A majority of voter registrants in a critical Arizona border county purged from the rolls over citizenship issues in recent years registered due to the efforts of "political parties and group drives," a report form the Public Interest Legal Foundation has revealed.

Arizona maintains a tiered voter registration system in which registrants who did not sufficiently prove their citizenship may only vote in federal elections. The state also reviews such individuals periodically and, should officials discover foreign nationality through government data, purges them.

Pima County, which includes Tucson, is situated along the southern border with Mexico. Since 2021, the municipality removed 186 registrants over citizenship issues, include 28 in 2023, 132, in 2022, and 16 in 2021. Of those, seven had prior histories of voting. The party breakdown featured 108 No Party, 46 Democrats, 28 Republicans, three independents, and one Libertarian.

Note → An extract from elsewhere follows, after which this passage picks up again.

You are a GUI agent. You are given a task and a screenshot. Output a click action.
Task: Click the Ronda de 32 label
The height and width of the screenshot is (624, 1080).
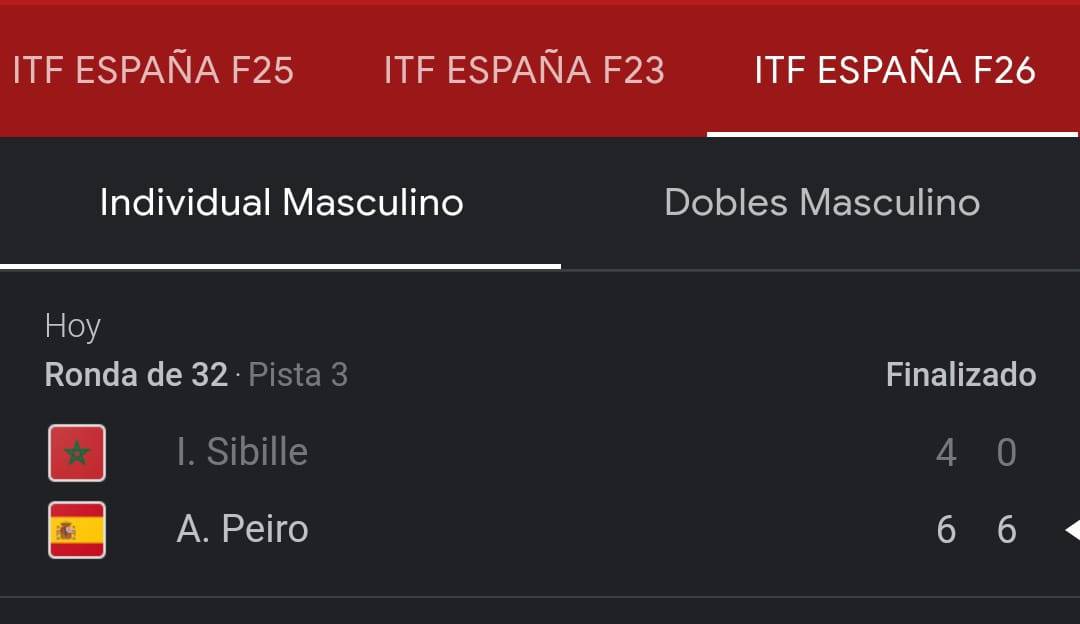(136, 375)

Sixty-five percent of those illicit registrants came from "political parties and group drives," PILF asserted.

PILF identified the National Voter Registration Act of 1993 (Motor Voter) as the most common means by which ineligible foreign nationals register to vote. This can also occur at DMVs in states that issue driver's licenses to immigrants, legal or otherwise, at DMVs.

"Federal law hampers states’ abilities to validate citizenship during the voter registration process. The federal government could update Motor Voter to allow states to require proof of citizenship and add citizenship to Motor Voter’s reasonable list maintenance requirements," PILF President J. Christian Adams said. "Arizona is limited to building imperfect systems to address the problem of foreign national voting."

Of the 186 purged voters, 120 came from political/group drives, while 24 came from so-called "Motor Voter" or an agency. Sixteen registrations were self-initiated while 26 were of unknown origin.